I can reel off dozens of reasons I love being a fourth generation rancher.

I grew up in the EJE Ranch south of Kimball, Neb., and from the earliest age I can remember, I got to explore the entirety of the ranch, both alone and with brothers and friends. Over the last 50 years I’ve become intimately familiar with the landscape in all seasons, in good years and bad years, on the most beautiful days imaginable and under the harshest conditions the High Plains can dish out.

That long-term relationship (which included twice-yearly working visits while I served in the navy) is among the top reasons I love what I do.

There are many others, but I don’t have time or space this week to do them justice, and I don’t want to produce some ridiculously inane top-ten list.

But at the top of the list – by a wide margin – is the fact that ranching drives humility deep into the core of my being. With a very big hammer. That’s simply the way it is.

I feel pretty good about the quality and quantity of my ranching knowledge. Not very many people can ask me a ranching question – no matter how detailed or arcane – which I cannot answer with relative ease.

Nevertheless, very few days go by when I don’t learn an unexpected lesson. A good, solid, valuable lesson.

I hauled bred heifers to winter pasture last Thursday. There were only 24, so three trips with the stock trailer did it.

And I did it the right way. I checked the pickup and trailer when I hooked up. Engine, fine, pickup and trailer brakes fine, lights working correctly. The tires on both pickup and trailer were inflated properly and had no obvious nicks, cuts, or wear. Good to go. Though my dogged attention to detail has been known to drive people to distraction, there’s a real upside to the navy training that taught me to take care of my equipment and pay attention to detail. After all, I’d be transporting $12,000 worth of cattle on each trip.

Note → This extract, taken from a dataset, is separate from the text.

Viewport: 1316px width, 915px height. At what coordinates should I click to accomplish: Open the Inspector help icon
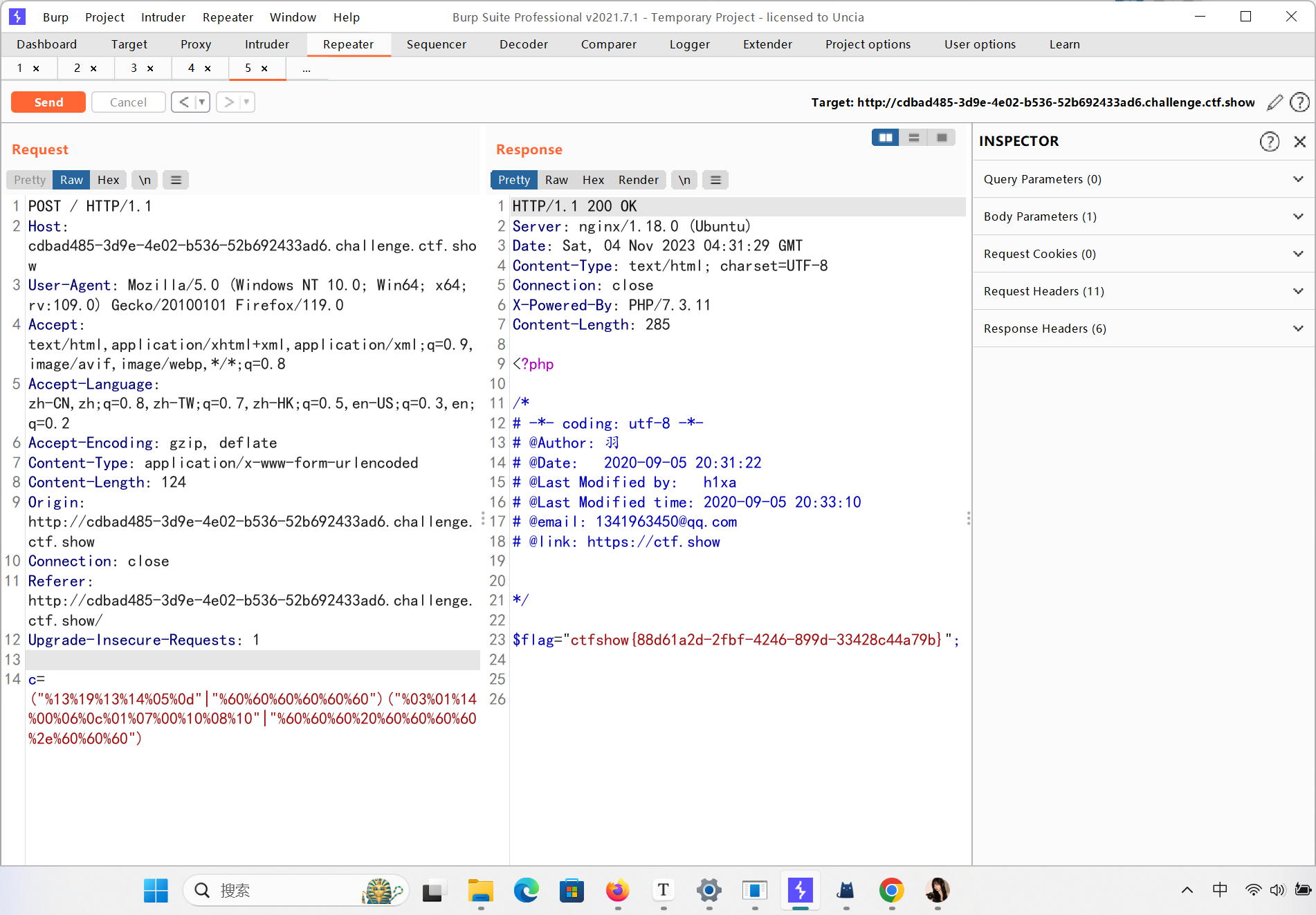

As those of you who’ve read my columns on low-stress handling can attest, it’s a method I believe in and use. So loading the rarely-stressed, calm cattle, eight at a time, was an easy one man job.

And all went well on the first trip.

When I came home to pick up the second load, I backed the trailer too quickly and bumped the rear door frame against the loading chute, bending it enough to make sliding the door closed a problem. Not an insurmountable problem though, and I managed to close the door.

The remainder of the second trip went well. After unloading the heifers, I decided to fix the bent door frame using the time-honored sledgehammer technique. I left the rear door closed, climbed inside through the side door, and soon had the frame straightened and the door sliding like new.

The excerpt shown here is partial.